Towersey has a public house, the Three Horseshoes. The village is the setting for the Towersey Village Festival which is a festival of folk music and dance. It was founded in 1965 and is held annually on August bank holiday weekend. Its foundation was followed by the foundation in 1966 of a Cotswold Morris side, Towersey Morris, which still performs today.

==Notable people==
- In 1933 artist Stanley Anderson bought a cottage ("Old Timbers") in Towersey and began producing the engravings of country crafts for which he is best known.
- Broadcaster Ken Bruce lives in Towersey.
- Kenneth St George Cartwright, an expert on timber mycology, raised from seed many rare species of plants in his garden.
- Denis Manners, folk music enthusiast, was one of the organisers of the original Towersey Festival of folk music and dancing in 1965. He died in 2009.

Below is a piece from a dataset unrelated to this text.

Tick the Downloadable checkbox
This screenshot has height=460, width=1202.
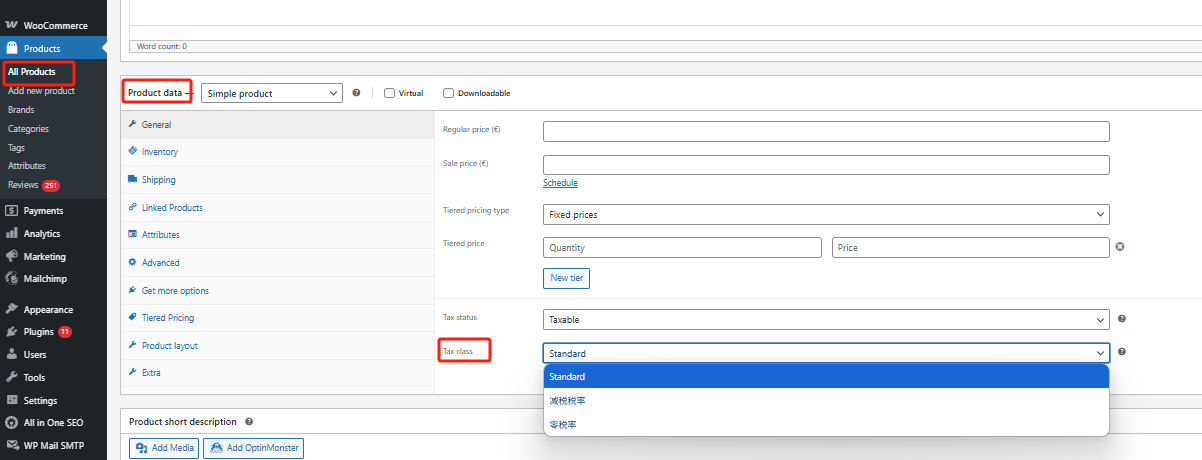tap(449, 93)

- Composer and conductor Vilém Tauský and his wife Margaret (Peggy) lived for many years (from the early 1950s) at Rose Cottage, Chinnor Road.

==Sources and further reading==
- Ekwall, Eilert (1940). "Concise Oxford Dictionary of English Place-Names"
- Oppitz, Leslie (2000). "Lost Railways of the Chilterns"
- Page, W.H. (1927). "A History of the County of Buckingham"
- RCHME (1912). "An Inventory of the Historical Monuments in Buckinghamshire"
- Sherwood, Jennifer (1974). "Oxfordshire"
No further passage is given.